What is needed — Only the lines from the start of the entries through the line with "2 Comments (73, 1924)" are wanted; please output them exactly.

Record excerpts —
· · · · · · ·
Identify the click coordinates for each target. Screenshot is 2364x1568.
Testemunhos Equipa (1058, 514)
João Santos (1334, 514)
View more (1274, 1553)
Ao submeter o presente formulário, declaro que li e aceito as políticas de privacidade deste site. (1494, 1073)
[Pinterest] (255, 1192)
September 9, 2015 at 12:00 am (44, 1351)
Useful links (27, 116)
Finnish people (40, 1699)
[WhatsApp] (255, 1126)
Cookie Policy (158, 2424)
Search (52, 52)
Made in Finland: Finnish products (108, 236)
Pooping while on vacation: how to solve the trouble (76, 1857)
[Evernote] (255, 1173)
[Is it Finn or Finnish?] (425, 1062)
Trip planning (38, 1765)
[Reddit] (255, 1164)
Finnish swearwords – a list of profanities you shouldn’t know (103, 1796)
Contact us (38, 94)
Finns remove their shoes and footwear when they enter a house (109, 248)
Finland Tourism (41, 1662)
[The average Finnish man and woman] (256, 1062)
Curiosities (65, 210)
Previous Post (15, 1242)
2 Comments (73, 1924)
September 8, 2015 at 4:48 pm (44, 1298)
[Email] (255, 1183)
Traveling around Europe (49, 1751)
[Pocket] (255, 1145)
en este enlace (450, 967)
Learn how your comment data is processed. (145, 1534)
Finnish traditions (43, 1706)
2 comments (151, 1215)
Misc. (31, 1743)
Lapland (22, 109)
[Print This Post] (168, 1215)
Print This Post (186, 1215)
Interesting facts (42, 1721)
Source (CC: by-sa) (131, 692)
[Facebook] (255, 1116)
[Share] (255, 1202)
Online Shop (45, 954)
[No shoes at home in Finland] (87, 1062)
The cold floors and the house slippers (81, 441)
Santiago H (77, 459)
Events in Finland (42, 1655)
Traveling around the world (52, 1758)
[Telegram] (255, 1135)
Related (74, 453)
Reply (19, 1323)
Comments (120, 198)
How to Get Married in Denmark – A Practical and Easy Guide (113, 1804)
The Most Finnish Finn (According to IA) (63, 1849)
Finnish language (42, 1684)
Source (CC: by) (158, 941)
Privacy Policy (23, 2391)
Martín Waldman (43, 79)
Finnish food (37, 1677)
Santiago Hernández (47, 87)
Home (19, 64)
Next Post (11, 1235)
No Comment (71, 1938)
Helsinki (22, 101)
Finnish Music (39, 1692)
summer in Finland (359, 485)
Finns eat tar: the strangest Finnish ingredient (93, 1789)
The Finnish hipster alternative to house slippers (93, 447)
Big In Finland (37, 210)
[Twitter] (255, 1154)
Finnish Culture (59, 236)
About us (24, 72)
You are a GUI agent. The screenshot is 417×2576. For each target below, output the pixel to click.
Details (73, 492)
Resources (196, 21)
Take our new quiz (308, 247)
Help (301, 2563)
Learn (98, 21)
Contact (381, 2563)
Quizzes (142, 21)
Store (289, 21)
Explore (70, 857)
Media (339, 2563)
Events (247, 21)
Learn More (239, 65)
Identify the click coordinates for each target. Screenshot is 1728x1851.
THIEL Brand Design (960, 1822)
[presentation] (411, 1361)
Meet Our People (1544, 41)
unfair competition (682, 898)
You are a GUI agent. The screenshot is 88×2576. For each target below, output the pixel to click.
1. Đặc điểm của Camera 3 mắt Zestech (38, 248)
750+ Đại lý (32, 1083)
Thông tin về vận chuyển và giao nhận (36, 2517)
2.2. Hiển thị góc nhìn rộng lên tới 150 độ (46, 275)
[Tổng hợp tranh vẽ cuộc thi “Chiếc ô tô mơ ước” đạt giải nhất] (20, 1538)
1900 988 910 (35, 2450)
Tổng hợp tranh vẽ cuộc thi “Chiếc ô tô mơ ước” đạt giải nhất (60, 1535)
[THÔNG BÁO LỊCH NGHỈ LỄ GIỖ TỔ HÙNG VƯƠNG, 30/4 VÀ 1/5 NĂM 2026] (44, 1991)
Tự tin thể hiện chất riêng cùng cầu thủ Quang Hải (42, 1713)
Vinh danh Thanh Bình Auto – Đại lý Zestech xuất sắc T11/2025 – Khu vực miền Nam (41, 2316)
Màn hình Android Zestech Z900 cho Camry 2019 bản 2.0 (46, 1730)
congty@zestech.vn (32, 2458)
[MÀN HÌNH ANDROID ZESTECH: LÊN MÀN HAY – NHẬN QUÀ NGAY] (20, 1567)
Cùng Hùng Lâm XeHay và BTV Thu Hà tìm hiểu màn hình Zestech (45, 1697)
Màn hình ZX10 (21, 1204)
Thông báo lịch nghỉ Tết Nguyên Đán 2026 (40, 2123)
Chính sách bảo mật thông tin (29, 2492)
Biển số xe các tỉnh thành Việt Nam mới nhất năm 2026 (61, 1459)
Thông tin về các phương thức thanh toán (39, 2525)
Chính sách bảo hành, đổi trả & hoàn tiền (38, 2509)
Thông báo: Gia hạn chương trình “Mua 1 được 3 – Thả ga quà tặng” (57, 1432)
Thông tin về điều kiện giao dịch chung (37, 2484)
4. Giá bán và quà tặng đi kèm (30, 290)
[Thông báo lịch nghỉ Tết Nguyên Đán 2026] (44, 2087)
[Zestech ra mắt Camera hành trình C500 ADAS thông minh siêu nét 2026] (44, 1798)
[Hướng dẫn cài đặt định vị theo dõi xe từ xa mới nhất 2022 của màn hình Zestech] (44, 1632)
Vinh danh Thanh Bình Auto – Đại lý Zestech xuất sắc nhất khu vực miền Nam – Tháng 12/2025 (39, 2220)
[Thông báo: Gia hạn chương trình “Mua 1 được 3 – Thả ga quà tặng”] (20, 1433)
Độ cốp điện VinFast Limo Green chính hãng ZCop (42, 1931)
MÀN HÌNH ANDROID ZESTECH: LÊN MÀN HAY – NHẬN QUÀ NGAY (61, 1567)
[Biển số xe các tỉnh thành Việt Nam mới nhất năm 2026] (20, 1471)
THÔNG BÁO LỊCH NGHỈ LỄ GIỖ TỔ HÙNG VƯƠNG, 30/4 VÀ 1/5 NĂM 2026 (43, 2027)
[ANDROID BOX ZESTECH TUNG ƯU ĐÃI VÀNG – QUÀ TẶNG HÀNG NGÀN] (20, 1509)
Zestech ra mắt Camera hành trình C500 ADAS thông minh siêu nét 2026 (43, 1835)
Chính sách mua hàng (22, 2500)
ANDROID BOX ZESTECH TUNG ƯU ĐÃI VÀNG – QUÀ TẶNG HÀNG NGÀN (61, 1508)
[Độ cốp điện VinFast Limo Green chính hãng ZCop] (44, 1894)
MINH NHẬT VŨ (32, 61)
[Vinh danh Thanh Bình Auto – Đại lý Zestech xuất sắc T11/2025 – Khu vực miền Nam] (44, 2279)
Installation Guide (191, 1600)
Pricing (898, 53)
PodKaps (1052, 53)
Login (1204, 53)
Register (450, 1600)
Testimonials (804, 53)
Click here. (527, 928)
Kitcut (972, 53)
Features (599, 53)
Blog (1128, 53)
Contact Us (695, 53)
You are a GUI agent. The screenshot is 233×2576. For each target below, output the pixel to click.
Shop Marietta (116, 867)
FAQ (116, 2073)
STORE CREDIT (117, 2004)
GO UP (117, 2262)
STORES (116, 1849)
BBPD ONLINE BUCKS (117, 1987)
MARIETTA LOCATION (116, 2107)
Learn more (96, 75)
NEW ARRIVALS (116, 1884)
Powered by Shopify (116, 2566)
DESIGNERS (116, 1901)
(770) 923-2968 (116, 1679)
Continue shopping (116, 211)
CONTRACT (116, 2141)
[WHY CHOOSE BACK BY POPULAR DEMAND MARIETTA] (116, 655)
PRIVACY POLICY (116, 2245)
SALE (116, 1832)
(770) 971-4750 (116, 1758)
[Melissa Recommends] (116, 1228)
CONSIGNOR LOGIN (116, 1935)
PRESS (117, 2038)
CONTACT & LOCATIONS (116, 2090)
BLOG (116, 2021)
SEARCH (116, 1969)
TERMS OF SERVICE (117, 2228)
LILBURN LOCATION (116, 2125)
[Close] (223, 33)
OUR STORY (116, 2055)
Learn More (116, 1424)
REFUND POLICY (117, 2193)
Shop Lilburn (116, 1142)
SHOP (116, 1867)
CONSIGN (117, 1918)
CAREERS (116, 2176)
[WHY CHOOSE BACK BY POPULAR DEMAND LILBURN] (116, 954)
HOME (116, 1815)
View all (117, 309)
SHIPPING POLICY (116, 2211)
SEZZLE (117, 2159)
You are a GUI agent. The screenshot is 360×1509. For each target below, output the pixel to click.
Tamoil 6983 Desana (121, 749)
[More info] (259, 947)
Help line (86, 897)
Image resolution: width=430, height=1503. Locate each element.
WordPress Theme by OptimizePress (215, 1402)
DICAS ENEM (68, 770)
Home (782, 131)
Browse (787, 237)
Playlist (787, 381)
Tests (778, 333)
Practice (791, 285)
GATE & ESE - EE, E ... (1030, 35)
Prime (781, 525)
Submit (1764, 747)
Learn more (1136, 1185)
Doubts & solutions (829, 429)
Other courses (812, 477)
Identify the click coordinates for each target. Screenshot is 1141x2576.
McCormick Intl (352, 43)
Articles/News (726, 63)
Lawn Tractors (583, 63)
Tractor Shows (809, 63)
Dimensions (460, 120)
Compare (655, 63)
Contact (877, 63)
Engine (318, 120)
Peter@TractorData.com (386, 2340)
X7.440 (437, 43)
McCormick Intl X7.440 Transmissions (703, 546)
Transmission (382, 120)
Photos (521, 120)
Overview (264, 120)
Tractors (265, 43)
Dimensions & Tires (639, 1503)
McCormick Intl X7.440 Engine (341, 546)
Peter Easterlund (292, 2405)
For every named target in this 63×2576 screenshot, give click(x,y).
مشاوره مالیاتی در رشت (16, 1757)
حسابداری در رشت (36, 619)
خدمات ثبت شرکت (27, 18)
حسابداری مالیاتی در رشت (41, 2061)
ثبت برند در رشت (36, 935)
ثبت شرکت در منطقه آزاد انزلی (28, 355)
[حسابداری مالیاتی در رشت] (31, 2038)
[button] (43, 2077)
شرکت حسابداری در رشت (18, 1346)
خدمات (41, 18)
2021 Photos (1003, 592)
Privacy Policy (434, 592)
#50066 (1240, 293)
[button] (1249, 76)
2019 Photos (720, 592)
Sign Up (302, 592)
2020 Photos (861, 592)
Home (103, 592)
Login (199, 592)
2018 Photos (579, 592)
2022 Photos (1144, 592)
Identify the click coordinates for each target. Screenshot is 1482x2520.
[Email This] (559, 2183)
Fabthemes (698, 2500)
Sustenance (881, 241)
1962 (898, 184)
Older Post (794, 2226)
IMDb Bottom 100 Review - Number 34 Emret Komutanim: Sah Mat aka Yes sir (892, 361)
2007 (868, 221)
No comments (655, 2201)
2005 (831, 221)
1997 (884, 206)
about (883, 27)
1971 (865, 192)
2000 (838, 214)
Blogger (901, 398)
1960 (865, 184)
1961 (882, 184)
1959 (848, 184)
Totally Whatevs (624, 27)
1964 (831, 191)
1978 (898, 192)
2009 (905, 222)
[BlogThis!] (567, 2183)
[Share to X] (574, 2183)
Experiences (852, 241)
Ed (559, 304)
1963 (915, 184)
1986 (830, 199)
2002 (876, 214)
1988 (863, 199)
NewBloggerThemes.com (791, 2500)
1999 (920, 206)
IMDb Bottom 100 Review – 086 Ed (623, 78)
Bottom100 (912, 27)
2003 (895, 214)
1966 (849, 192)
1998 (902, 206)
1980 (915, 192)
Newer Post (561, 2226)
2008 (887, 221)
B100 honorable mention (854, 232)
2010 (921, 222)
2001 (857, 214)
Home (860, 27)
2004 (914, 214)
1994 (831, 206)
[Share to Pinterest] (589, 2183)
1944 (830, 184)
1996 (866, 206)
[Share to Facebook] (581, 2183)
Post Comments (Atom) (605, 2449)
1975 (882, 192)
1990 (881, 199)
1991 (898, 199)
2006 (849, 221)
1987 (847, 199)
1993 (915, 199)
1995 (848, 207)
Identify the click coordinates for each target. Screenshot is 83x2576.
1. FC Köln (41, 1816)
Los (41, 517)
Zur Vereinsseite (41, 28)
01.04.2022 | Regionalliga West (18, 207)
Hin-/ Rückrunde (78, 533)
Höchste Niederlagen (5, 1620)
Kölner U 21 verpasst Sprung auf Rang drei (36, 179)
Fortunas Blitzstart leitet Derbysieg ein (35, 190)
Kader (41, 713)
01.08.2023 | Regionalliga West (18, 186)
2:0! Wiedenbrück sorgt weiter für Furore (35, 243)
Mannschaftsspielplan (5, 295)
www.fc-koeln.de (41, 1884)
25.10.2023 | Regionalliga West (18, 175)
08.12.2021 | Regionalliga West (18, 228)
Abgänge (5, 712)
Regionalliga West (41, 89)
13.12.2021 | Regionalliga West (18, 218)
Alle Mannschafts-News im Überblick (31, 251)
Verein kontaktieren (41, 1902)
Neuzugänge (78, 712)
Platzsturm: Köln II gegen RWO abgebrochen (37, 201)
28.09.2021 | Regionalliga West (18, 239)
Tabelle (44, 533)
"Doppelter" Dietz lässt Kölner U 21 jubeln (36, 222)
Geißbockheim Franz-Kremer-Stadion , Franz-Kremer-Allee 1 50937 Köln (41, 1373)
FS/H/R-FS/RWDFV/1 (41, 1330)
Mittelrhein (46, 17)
· · · · · · ·
Answer area —
Identify the click coordinates for each target. Screenshot is 2364x1568.
Testemunhos Equipa (1058, 514)
João Santos (1334, 514)
View more (1274, 1553)
Ao submeter o presente formulário, declaro que li e aceito as políticas de privacidade deste site. (1494, 1073)
[Pinterest] (255, 1192)
September 9, 2015 at 12:00 am (44, 1351)
Useful links (27, 116)
Finnish people (40, 1699)
[WhatsApp] (255, 1126)
Cookie Policy (158, 2424)
Search (52, 52)
Made in Finland: Finnish products (108, 236)
Pooping while on vacation: how to solve the trouble (76, 1857)
[Evernote] (255, 1173)
[Is it Finn or Finnish?] (425, 1062)
Trip planning (38, 1765)
[Reddit] (255, 1164)
Finnish swearwords – a list of profanities you shouldn’t know (103, 1796)
Contact us (38, 94)
Finns remove their shoes and footwear when they enter a house (109, 248)
Finland Tourism (41, 1662)
[The average Finnish man and woman] (256, 1062)
Curiosities (65, 210)
Previous Post (15, 1242)
2 Comments (73, 1924)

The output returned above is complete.